EXERCISE DETAILS -
Check each line of the data for "toolbar", and copy the ones that have it.

DATA EXTRACTS -
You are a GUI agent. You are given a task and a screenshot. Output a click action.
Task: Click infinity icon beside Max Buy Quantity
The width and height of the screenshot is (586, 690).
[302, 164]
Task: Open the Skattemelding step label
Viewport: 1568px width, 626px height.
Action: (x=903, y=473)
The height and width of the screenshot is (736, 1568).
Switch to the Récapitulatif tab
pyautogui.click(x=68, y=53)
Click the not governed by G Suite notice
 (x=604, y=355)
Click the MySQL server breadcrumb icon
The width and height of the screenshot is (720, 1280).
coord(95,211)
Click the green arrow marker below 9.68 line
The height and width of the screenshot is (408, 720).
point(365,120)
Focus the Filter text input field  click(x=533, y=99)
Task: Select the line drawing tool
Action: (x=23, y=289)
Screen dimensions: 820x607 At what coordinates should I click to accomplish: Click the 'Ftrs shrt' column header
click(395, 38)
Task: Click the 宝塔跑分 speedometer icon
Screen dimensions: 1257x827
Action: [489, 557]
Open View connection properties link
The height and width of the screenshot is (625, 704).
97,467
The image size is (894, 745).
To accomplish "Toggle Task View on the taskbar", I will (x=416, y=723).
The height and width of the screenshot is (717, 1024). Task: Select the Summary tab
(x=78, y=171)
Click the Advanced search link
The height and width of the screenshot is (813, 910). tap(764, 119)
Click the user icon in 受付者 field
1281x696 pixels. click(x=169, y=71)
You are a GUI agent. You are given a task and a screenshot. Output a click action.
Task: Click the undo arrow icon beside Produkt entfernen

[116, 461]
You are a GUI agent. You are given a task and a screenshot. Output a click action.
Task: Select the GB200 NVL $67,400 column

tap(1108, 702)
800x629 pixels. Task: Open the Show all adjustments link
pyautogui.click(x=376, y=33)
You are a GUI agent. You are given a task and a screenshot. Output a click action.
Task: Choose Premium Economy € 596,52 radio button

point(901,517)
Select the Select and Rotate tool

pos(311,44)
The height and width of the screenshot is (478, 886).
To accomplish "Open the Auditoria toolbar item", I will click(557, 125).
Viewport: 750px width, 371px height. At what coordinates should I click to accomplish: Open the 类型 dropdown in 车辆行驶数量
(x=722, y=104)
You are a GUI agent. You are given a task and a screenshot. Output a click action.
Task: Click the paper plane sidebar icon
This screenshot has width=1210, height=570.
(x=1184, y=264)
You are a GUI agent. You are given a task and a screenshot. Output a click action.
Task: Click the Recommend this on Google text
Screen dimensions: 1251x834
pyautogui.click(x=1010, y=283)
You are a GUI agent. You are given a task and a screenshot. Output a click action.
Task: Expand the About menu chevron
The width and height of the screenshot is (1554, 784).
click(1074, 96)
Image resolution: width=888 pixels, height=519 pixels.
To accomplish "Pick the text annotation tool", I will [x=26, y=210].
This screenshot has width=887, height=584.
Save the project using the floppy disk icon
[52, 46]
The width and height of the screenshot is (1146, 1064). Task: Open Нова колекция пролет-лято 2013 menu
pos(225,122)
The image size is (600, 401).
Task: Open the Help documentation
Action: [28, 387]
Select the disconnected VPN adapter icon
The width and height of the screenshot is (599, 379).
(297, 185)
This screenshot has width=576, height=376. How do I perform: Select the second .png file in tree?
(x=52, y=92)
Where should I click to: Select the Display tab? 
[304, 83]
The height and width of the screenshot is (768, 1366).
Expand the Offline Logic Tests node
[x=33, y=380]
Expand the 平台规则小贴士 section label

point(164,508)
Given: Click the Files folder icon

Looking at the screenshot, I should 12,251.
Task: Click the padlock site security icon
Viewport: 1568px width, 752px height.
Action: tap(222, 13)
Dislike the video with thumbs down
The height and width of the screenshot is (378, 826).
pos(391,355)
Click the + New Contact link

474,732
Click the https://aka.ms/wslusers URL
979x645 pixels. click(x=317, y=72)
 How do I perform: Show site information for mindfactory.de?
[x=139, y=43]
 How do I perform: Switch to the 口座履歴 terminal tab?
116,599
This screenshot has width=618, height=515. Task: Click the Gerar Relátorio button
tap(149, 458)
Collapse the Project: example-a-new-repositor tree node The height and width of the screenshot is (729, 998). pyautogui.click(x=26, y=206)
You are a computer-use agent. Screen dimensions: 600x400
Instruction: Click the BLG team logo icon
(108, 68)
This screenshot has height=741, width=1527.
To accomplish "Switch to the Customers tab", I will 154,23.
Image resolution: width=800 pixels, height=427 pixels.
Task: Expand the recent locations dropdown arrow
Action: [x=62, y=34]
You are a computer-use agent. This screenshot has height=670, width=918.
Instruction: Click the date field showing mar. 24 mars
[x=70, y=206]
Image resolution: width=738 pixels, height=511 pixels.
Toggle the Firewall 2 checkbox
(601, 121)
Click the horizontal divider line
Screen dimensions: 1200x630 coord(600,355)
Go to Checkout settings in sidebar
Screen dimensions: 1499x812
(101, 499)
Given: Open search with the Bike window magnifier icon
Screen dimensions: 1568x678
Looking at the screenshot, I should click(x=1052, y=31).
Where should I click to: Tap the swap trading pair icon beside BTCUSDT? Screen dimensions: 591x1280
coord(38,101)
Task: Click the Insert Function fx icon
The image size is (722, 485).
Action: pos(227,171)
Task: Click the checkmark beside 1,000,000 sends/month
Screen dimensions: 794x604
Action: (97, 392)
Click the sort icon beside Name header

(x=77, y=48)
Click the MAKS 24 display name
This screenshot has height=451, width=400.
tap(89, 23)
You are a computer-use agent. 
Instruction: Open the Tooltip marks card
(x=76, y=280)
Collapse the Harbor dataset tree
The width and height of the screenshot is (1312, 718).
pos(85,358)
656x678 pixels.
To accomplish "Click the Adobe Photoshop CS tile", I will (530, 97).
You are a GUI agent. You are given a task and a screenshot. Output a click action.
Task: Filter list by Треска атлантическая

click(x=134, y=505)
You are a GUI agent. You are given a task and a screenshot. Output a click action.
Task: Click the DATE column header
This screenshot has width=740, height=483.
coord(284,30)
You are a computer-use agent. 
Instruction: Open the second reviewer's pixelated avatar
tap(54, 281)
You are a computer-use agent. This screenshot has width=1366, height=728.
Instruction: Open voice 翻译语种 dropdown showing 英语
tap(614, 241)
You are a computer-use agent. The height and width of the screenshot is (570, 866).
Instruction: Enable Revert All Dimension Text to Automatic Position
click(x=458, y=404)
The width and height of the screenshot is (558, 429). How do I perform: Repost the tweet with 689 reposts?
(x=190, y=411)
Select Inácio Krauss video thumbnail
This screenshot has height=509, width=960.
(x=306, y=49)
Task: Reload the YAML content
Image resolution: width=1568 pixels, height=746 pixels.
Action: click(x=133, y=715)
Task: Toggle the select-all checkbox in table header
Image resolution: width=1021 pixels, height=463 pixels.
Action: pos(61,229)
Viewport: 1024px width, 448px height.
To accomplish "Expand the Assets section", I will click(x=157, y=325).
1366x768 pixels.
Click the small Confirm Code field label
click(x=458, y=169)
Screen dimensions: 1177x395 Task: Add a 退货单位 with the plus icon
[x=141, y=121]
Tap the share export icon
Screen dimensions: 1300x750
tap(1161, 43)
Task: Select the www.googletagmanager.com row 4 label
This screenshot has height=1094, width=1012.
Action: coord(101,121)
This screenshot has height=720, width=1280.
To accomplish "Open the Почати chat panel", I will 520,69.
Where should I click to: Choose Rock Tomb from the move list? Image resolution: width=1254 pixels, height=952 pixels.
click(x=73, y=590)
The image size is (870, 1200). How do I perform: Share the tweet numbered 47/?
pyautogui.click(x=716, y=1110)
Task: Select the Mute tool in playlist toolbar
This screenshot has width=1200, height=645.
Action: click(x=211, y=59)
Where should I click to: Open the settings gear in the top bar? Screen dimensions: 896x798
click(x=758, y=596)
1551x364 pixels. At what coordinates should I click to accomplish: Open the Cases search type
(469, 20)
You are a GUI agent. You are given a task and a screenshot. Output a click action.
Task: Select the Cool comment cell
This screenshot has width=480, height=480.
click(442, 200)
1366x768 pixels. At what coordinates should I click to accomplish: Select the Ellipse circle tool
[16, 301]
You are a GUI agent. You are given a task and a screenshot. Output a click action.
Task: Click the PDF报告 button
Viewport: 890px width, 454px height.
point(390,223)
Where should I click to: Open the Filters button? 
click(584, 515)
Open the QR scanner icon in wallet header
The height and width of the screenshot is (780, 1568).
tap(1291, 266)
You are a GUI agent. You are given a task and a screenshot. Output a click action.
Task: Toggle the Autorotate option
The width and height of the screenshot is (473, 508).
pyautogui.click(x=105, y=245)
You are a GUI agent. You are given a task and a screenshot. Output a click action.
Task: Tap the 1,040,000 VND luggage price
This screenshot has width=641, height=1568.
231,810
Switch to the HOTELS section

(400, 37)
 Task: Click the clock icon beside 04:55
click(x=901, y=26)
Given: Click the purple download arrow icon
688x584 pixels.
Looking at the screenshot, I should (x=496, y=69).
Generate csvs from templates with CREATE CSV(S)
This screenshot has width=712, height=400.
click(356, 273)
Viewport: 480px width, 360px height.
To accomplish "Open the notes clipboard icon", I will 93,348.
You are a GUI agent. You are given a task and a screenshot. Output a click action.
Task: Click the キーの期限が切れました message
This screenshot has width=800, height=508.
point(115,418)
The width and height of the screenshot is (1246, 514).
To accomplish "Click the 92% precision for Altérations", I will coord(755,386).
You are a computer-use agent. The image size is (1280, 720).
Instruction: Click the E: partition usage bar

TASK SOLUTION -
To accomplish "Open the Auditoria toolbar item", I will click(557, 125).
Task: Select the Mute tool in playlist toolbar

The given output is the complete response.